Boy this watch looks familiar…where have I seen this design before…hmmm. Anywho, the Garmin Approach S20 combines the standard information such as yardages to greens (front-middle-back, along with ability to place flagstick), with hazards and other targets such as layups and doglegs, in an attractively-priced offering. Moving to compete against other devices such as GAME GOLF, Garmin’s new AutoShot feature aims to capture the location and distance of each shot automagically, then uploads data for post-round review, including with map overlay (though more effort is required for detailed analysis, see more below). The S20 can also be paired with the Garmin TruSwing sensor to provide more in-depth swing analysis.
Within the Garmin family, the S20 most closely compares with the aging Garmin S4 in terms of features. And though there are a number of improvements beyond the S4, Garmin curiously hasn’t reduced the price of their S4 from $249 list, even with the release of the sub-$200 S20 (though the S4 is available for less from Amazon). If you can get past the lack of a touchscreen (we can) and ability to save custom targets (not a dealbreaker for us), the new S20 offers a number of benefits lacking in the S4: ability to update courses with their CourseView software, the AutoShot feature mentioned earlier, as well as distances to hazards and other targets. Even better, Garmin markets 50% longer battery life than the Garmin S4 and Garmin S6
Let’s talk AutoShot. If you are thinking it has the same functionality as GAME GOLF LIVE, you would be mistaken.

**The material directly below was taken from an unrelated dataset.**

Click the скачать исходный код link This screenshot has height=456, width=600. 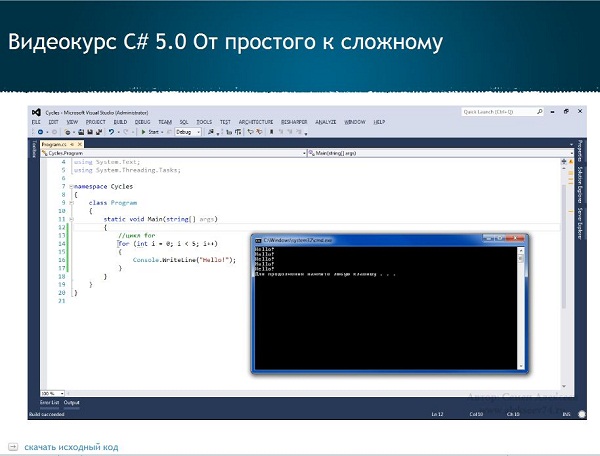tap(70, 447)
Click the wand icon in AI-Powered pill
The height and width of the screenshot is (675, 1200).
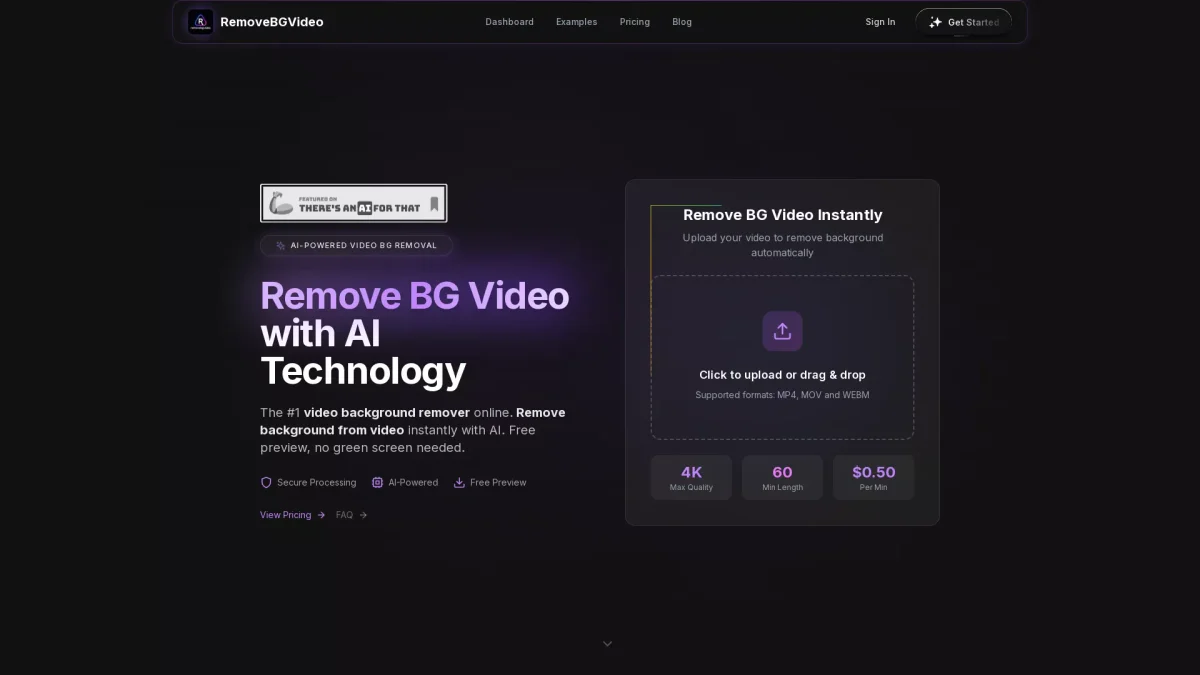click(280, 245)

While GAME GOLF uses a system of tags on your club to allow you to quickly tag the appropriate club for each shot, Garmin relies on your wrist movement to identify a shot (note that putts won’t be counted, nor may some other shots such as chips around the green (um, or out from under trees mid-hole), and in order to identify the club the user must enter these via Garmin Connect.
So you’re a fan of Garmin watches are still trying to decide which is the right one for you? Maybe you are also considering the Garmin S6? Though the S20 has the new AutoShot functionality, it still lacks a number of features found in the S6: a color touchscreen, course maps (!), and some of the S6 swing/tempo training features. Then again, the Garmin S20 comes in at under $200 in a good looking package, and arguably a more functional screen shape. We note that Garmin is bringing the S20 to market at a more aggressive price point than it did the S4, and as with all other Garmin devices, no yearly fees for course updates.
Garmin gives us a few color choices, with black, white and midnight teal options. With a solid set of features, a reasonable price, and Garmin’s continued excellent course coverage, this watch is a good choice for those who don’t need all the bells and whistles, but are looking for a strong performer.